# Task goal:
Copy out the material word for word, starting from its first line and ending with the line that contains "Expand the toolbar", both of those lines included.
— Start —
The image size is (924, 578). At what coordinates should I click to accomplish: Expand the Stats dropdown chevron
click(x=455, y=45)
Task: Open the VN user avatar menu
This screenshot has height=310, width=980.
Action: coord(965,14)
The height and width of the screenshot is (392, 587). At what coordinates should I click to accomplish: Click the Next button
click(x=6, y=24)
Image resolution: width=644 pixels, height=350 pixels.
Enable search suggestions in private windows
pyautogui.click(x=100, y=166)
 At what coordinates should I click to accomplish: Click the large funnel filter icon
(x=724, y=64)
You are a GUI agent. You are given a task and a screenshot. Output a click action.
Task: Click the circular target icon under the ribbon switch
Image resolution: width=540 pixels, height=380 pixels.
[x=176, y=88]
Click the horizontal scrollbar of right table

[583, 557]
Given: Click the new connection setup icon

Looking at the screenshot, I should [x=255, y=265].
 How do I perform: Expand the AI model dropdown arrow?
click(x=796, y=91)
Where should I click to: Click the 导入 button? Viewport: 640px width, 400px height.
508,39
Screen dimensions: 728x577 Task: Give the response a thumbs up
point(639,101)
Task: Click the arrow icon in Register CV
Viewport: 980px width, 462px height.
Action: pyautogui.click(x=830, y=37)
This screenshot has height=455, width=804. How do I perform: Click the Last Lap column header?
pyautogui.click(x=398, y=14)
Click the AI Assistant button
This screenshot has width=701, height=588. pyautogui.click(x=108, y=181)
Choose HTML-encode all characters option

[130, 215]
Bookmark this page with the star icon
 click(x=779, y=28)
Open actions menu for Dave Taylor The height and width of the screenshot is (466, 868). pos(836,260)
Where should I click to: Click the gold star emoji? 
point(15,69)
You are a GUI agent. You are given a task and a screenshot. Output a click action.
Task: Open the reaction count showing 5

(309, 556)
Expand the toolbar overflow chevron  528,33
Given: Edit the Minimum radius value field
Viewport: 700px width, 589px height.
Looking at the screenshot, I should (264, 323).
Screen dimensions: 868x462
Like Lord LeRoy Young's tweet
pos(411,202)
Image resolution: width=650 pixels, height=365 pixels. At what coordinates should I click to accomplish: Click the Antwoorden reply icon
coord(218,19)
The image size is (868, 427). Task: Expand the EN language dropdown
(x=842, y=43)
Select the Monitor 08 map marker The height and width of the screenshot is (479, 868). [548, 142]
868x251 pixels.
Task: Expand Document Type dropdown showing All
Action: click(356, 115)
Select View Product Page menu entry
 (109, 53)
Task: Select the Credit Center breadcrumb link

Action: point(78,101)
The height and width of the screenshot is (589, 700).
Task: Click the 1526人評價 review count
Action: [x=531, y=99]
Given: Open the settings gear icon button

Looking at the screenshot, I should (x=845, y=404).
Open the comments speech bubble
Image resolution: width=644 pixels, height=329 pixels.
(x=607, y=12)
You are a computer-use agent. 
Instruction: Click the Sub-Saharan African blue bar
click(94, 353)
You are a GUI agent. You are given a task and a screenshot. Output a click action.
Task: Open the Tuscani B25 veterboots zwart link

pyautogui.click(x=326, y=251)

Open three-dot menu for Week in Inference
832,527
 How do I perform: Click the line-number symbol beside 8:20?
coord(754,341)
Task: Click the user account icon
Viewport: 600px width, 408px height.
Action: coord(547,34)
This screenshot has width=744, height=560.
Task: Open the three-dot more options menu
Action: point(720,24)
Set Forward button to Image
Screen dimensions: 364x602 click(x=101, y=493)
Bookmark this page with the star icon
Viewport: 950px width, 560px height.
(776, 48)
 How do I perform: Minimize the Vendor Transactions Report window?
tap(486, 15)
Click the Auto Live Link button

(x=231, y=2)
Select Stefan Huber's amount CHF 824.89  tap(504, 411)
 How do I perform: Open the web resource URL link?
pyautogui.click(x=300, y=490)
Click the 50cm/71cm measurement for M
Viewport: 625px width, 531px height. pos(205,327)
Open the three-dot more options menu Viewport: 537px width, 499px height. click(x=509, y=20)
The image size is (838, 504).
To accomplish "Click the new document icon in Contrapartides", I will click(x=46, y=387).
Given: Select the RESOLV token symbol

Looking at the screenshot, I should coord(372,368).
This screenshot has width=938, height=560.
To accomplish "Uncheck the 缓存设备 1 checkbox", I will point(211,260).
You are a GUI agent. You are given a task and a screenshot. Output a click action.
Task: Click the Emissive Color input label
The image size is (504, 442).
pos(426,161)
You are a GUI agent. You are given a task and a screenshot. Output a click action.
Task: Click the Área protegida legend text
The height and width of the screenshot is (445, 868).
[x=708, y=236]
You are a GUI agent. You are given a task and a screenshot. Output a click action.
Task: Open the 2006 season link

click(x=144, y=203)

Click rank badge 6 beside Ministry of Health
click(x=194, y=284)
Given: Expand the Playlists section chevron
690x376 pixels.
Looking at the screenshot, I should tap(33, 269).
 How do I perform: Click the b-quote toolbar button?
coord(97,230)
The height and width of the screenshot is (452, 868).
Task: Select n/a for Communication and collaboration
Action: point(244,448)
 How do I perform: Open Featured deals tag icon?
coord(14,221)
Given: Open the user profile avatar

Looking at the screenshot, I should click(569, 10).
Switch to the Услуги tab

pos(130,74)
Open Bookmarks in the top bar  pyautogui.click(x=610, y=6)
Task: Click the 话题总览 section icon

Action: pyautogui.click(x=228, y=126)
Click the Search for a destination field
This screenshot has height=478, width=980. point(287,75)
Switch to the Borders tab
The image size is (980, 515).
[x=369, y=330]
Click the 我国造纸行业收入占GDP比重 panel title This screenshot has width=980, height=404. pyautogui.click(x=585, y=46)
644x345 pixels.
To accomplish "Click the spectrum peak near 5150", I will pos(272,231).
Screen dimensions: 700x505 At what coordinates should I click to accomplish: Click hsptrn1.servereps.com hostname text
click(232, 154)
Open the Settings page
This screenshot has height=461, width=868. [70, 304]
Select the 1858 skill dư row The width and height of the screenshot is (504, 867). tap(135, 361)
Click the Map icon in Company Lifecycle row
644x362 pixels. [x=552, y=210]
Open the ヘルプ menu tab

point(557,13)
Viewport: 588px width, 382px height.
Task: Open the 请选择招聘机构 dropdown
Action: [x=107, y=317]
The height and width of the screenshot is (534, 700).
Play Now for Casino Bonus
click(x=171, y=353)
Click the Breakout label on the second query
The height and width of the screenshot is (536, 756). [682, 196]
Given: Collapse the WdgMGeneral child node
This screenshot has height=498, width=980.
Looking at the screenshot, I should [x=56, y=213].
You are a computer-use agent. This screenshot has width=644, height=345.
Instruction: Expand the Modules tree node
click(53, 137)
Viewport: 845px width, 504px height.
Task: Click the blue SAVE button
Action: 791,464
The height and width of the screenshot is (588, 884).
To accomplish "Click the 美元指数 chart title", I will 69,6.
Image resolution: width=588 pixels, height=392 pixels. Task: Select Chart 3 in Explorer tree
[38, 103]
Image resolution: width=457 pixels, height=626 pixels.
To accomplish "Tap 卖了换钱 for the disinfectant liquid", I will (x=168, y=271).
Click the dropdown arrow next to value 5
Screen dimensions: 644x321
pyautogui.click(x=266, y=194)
— End —
# Response to the task:
The image size is (924, 578). At what coordinates should I click to accomplish: Expand the Stats dropdown chevron
click(x=455, y=45)
Task: Open the VN user avatar menu
This screenshot has height=310, width=980.
Action: coord(965,14)
The height and width of the screenshot is (392, 587). At what coordinates should I click to accomplish: Click the Next button
click(x=6, y=24)
Image resolution: width=644 pixels, height=350 pixels.
Enable search suggestions in private windows
pyautogui.click(x=100, y=166)
 At what coordinates should I click to accomplish: Click the large funnel filter icon
(x=724, y=64)
You are a GUI agent. You are given a task and a screenshot. Output a click action.
Task: Click the circular target icon under the ribbon switch
Image resolution: width=540 pixels, height=380 pixels.
[x=176, y=88]
Click the horizontal scrollbar of right table

[583, 557]
Given: Click the new connection setup icon

Looking at the screenshot, I should [x=255, y=265].
 How do I perform: Expand the AI model dropdown arrow?
click(x=796, y=91)
Where should I click to: Click the 导入 button? Viewport: 640px width, 400px height.
508,39
Screen dimensions: 728x577 Task: Give the response a thumbs up
point(639,101)
Task: Click the arrow icon in Register CV
Viewport: 980px width, 462px height.
Action: pyautogui.click(x=830, y=37)
This screenshot has height=455, width=804. How do I perform: Click the Last Lap column header?
pyautogui.click(x=398, y=14)
Click the AI Assistant button
This screenshot has width=701, height=588. pyautogui.click(x=108, y=181)
Choose HTML-encode all characters option

[130, 215]
Bookmark this page with the star icon
 click(x=779, y=28)
Open actions menu for Dave Taylor The height and width of the screenshot is (466, 868). pos(836,260)
Where should I click to: Click the gold star emoji? 
point(15,69)
You are a GUI agent. You are given a task and a screenshot. Output a click action.
Task: Open the reaction count showing 5

(309, 556)
Expand the toolbar overflow chevron  528,33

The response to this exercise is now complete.